8. Remove the cake from the oven and carefully turn the cake out onto a sheet of baking paper sprinkled with confectioners sugar. Leave to cool for 10 minutes, then gently peel the lining paper off the sponge and leave to cool completely.
(Prepare the mascarpone cream while the cake cools)
9. Mix mascarpone, confectioners sugar, and vanilla extract in a bowl. Set aside until cake has cooled.
(Assembling the Swiss roll)
10. Trim off any rough edges of the cake with a sharp knife to make the sides nice and neat.
11. Spread the mascarpone cream over the sponge as evenly as possible, leaving just a small margin along the edges so that it doesn't squelch out when rolling.
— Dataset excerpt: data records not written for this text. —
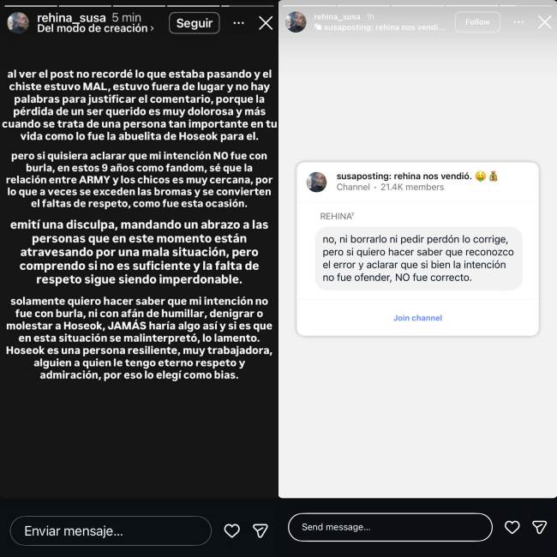Jump to first story progress segment on left
This screenshot has height=557, width=557.
[x=31, y=6]
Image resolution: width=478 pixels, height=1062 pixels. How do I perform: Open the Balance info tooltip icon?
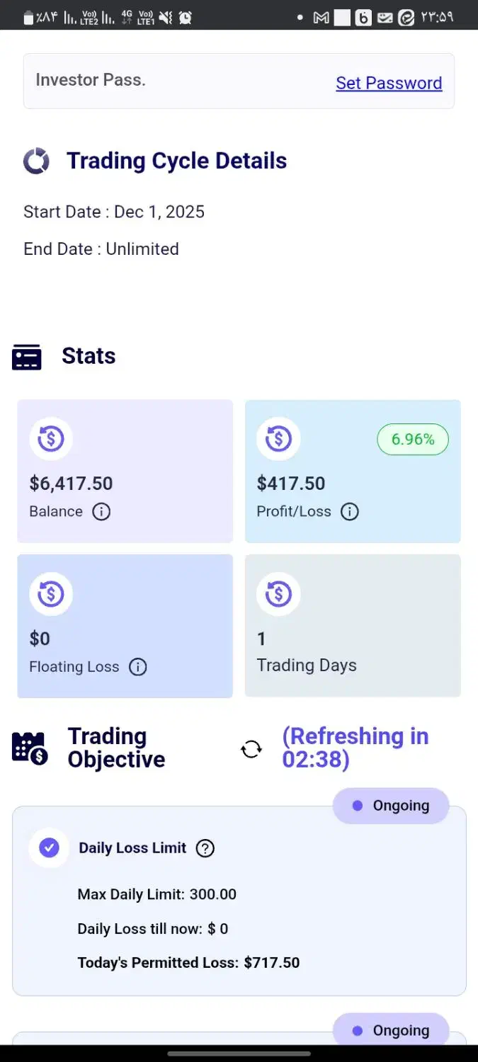click(x=101, y=511)
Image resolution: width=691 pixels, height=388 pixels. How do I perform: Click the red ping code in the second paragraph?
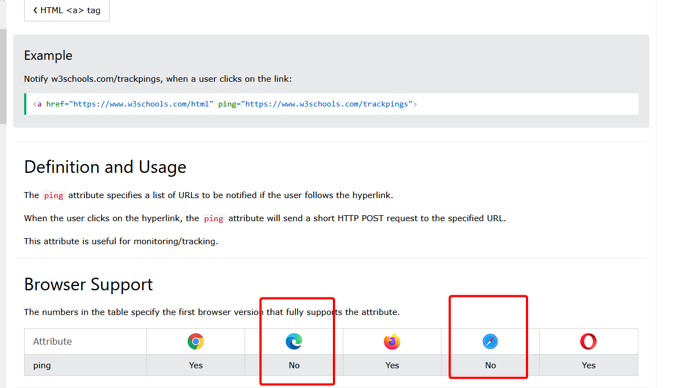pyautogui.click(x=213, y=218)
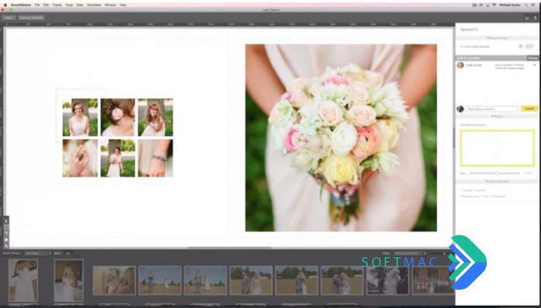Click the background opacity slider handle
The width and height of the screenshot is (541, 308).
point(496,173)
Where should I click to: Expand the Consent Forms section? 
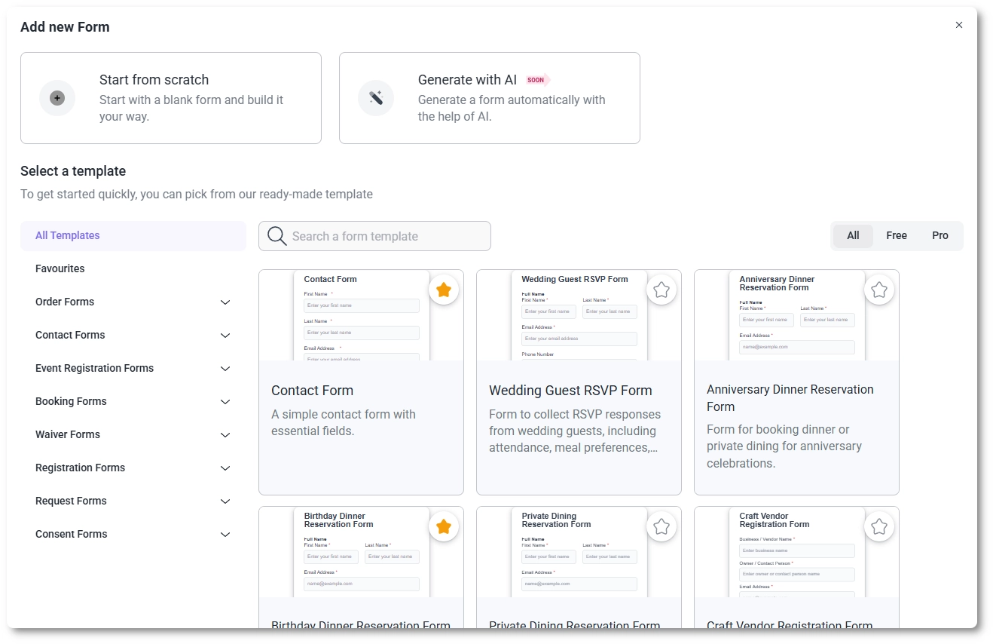tap(133, 534)
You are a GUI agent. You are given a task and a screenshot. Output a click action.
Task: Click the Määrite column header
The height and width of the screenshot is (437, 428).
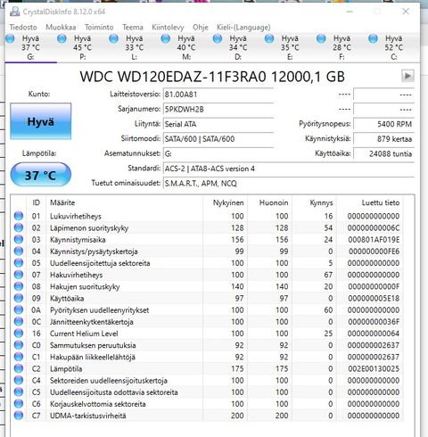pyautogui.click(x=62, y=202)
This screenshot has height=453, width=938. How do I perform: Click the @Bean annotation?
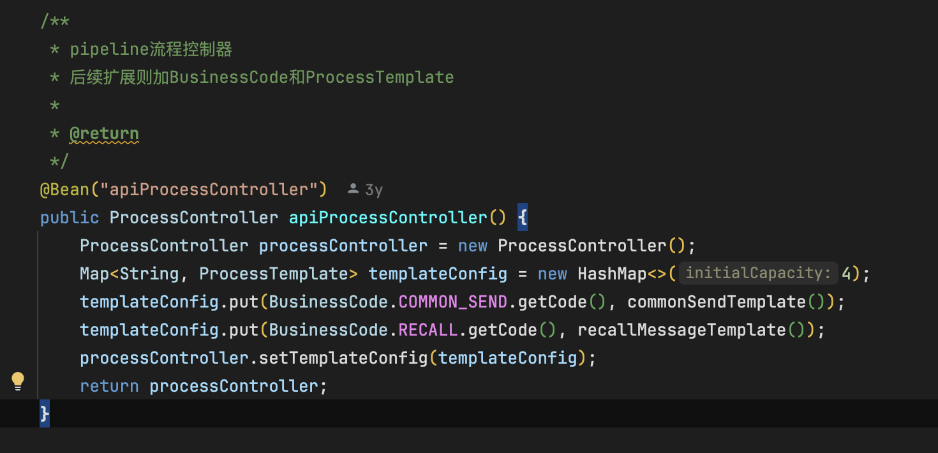point(64,189)
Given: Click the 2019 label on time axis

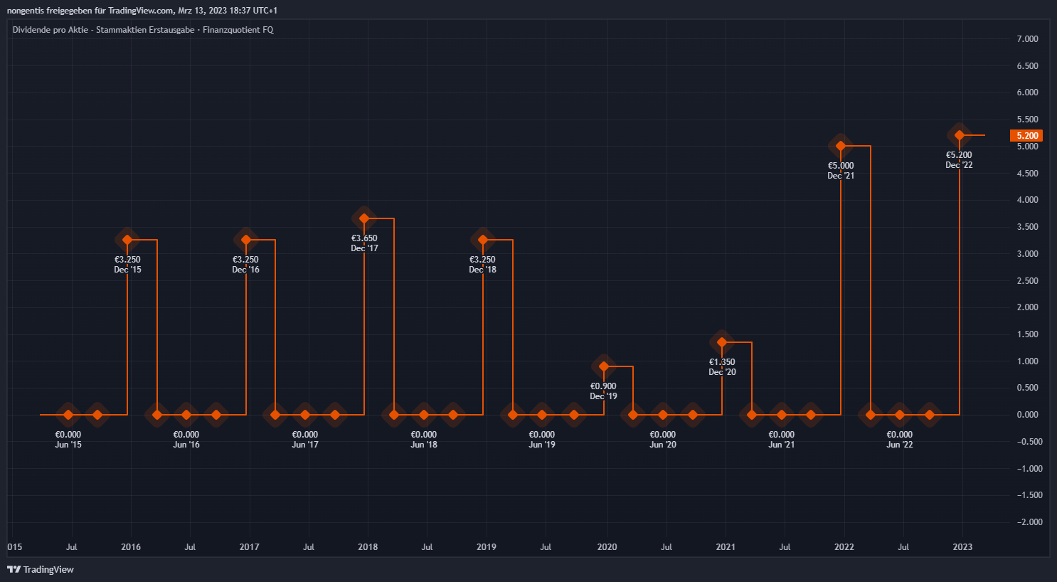Looking at the screenshot, I should (x=487, y=547).
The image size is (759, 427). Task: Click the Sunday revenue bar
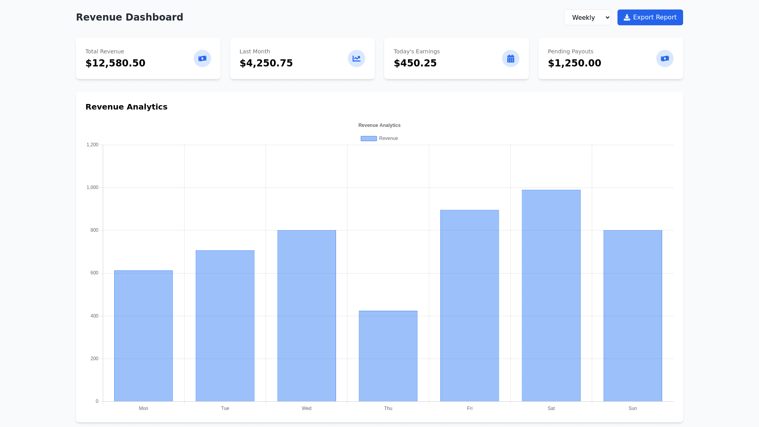[x=633, y=316]
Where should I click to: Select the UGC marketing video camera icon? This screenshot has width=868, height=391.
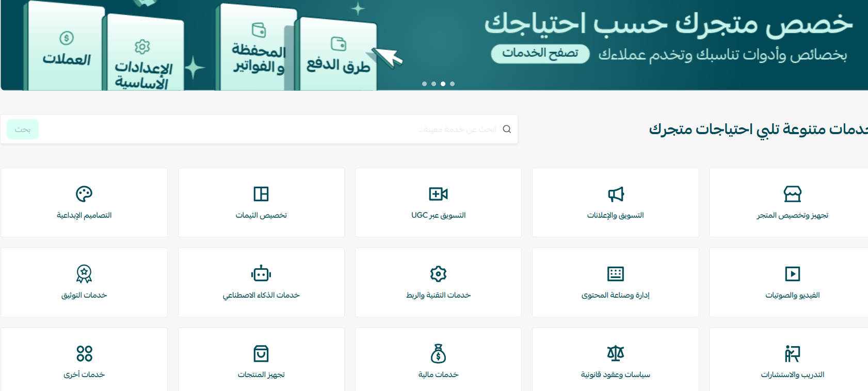click(438, 194)
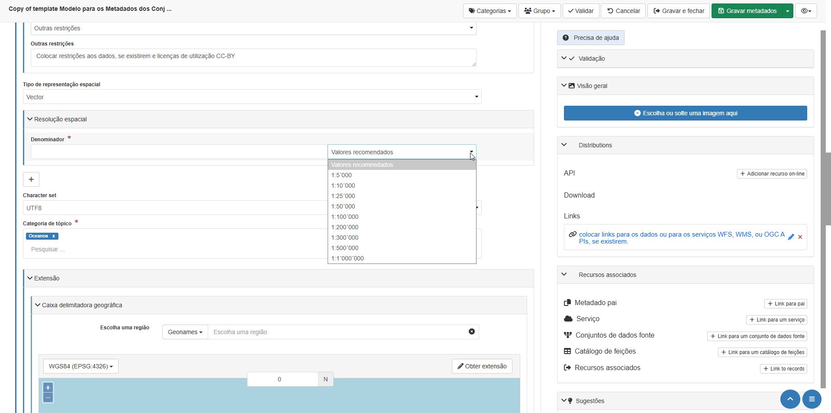Clear the region field with the X icon
Screen dimensions: 831x413
pos(472,332)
Leave about 2 tablespoons to fill up the ends of the roll when finished.
12. Spoon the strawberry mixture over the mascarpone cream and spread evenly.
13. With the shorter side facing you, roll the sponge (going forward, away from you) using the parchment paper to help. Roll it as tightly as possible without the cake splitting. Fill up the ends with the remaining mascarpone cream when you finish rolling it. Make sure the end of the roll sits underneath so that it doesn’t open up.
14. Transfer to a serving plate carefully.
15. Sprinkle with confectioners sugar and decorate with the extra strawberries and any strawberry sauce you have left.
16. Admire your handy work for a moment, slice, and devour!